* Tarefa:
Dê continuidade ao trecho sobre ansiedade na infância, começando logo após a última frase apresentada.

* Trecho:
A importância do brincar.
Perfil do
ansioso
Mesmo quando
a criança não consegue elaborar seus sentimentos em forma de discurso, há
sempre a demonstração de que algo não vai bem. Agitação, euforia, excitação,
apego excessivo e intenso aos pais, problemas de relacionamento com conhecidos
ou familiares, ataques de pânico e dificuldade de aprendizagem são os
principais sintomas. “A criança tem preocupações típicas de adulto, medos
exagerados e reações exacerbadas ou é tímida a ponto de não conseguir fazer
amigos”, descreve Carolina Gouvêa da Costa, psiquiatra do Ambulatório de
Ansiedade na Infância e na Adolescência (Ambulansia), do Instituto de
Psiquiatria do Hospital das Clínicas, de São Paulo. Em muitos casos, o próprio
corpo dá sinais: dores de barriga, dores na cabeça, vômitos, suor excessivo,
mãos frias e, em casos mais graves, palpitações, tonturas e falta de ar.

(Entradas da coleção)
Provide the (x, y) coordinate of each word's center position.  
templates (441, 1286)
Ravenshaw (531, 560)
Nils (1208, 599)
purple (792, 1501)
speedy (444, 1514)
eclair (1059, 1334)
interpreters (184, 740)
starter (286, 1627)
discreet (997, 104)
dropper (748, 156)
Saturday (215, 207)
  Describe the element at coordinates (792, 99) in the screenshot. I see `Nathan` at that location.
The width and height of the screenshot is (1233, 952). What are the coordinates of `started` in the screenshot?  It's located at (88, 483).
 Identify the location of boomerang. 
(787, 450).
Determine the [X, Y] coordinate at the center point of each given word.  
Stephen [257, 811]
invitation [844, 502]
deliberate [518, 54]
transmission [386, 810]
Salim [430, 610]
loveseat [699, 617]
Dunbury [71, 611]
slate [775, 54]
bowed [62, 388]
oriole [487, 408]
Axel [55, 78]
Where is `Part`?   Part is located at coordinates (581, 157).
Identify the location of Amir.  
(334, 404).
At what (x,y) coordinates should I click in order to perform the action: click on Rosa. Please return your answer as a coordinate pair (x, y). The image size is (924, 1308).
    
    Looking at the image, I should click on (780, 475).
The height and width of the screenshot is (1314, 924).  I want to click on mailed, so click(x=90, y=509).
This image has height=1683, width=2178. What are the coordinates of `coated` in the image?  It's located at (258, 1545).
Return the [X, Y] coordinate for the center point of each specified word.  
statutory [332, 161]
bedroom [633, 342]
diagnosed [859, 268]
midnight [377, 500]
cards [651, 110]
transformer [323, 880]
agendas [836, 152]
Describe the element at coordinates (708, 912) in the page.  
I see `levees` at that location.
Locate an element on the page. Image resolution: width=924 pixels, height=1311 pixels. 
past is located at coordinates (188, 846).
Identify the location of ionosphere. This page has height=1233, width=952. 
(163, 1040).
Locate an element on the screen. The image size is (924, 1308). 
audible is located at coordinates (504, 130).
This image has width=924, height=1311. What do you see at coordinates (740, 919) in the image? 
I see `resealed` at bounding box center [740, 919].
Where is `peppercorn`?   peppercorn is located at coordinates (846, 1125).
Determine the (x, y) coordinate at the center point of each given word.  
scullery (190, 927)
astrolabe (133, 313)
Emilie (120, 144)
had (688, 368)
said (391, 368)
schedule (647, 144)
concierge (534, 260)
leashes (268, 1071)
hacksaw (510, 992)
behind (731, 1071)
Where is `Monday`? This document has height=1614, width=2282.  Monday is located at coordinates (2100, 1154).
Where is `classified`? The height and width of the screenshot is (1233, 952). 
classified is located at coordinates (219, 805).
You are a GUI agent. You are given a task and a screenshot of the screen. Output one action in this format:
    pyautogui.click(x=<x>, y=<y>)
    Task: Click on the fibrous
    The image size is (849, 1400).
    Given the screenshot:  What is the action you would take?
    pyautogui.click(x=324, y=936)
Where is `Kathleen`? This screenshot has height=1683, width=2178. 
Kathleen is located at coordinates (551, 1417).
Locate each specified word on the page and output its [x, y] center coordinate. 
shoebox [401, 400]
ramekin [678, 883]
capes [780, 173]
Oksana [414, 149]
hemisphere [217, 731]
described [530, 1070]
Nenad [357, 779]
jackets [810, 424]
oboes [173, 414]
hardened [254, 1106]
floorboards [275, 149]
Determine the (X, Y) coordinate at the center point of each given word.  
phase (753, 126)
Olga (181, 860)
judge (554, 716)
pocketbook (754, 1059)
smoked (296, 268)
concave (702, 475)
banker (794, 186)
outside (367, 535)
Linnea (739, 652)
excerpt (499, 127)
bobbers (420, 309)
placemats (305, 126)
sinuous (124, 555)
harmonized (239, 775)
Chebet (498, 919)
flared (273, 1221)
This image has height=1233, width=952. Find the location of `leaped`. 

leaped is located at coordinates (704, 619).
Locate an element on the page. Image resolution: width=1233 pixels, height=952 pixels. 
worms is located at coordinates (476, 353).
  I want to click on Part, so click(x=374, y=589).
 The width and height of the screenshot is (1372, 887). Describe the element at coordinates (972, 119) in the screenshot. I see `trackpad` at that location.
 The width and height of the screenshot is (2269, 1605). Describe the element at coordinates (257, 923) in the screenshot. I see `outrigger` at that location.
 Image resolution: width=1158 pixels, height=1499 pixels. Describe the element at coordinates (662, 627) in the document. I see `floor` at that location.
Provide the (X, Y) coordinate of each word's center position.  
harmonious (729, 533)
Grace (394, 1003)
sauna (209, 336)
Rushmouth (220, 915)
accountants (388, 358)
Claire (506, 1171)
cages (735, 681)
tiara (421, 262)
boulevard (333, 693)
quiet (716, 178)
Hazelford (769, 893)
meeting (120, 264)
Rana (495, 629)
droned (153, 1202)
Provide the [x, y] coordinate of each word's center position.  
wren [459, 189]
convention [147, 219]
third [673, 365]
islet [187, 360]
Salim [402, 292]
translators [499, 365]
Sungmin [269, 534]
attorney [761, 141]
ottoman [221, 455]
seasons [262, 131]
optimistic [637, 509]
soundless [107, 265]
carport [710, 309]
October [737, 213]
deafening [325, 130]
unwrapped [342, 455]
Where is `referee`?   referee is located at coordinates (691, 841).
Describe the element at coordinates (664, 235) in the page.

* Resposta:
Mateus, de
apenas 11 anos, sempre foi o mais agitado entre os quatro irmãos. Quando entrou
no primeiro ano, começou a ter problemas na escola. “Na época, ele não sabia
ler. Os colegas de classe, no entanto, já sabiam. Ele se sentiu pressionado,
foi ficando nervoso, tinha dores de barriga e de cabeça. A partir dali, fiquei
de olho e durante uma semana tive que ajudá-lo com a leitura. Em pouco tempo
ele começou a ler e a ansiedade diminuiu”, relata a mãe, Daise Mendes Oliveira.
Apesar do apoio, o rendimento de Mateus cai toda vez que as tarefas escolares
exigem atenção. “Ele é imediatista, não consegue se concentrar por muito tempo
e tem dificuldade em começar e terminar alguma coisa. Geralmente ele para no
meio”. Para resolver problemas de matemática, o garoto lê as primeiras linhas e
já quer fazer as contas. O resultado vem em notas vermelhas no boletim.
O que os
pais podem fazer
Quando os
pais notam que algo não vai bem, a recomendação é levar a criança em
psiquiatras ou psicólogos especializados nessa faixa etária. O profissional
pode avaliar adequadamente a situação. O diagnóstico precoce é fundamental,
pois evita que a criança desenvolva patologias mais graves no futuro, como
transtorno obsessivo-compulsivo ou síndrome do pânico. “Assim como com o
aparecimento de qualquer sintoma físico procura-se um pediatra, na saúde
psicológica o cuidado deve ser o mesmo”, diz Jaci.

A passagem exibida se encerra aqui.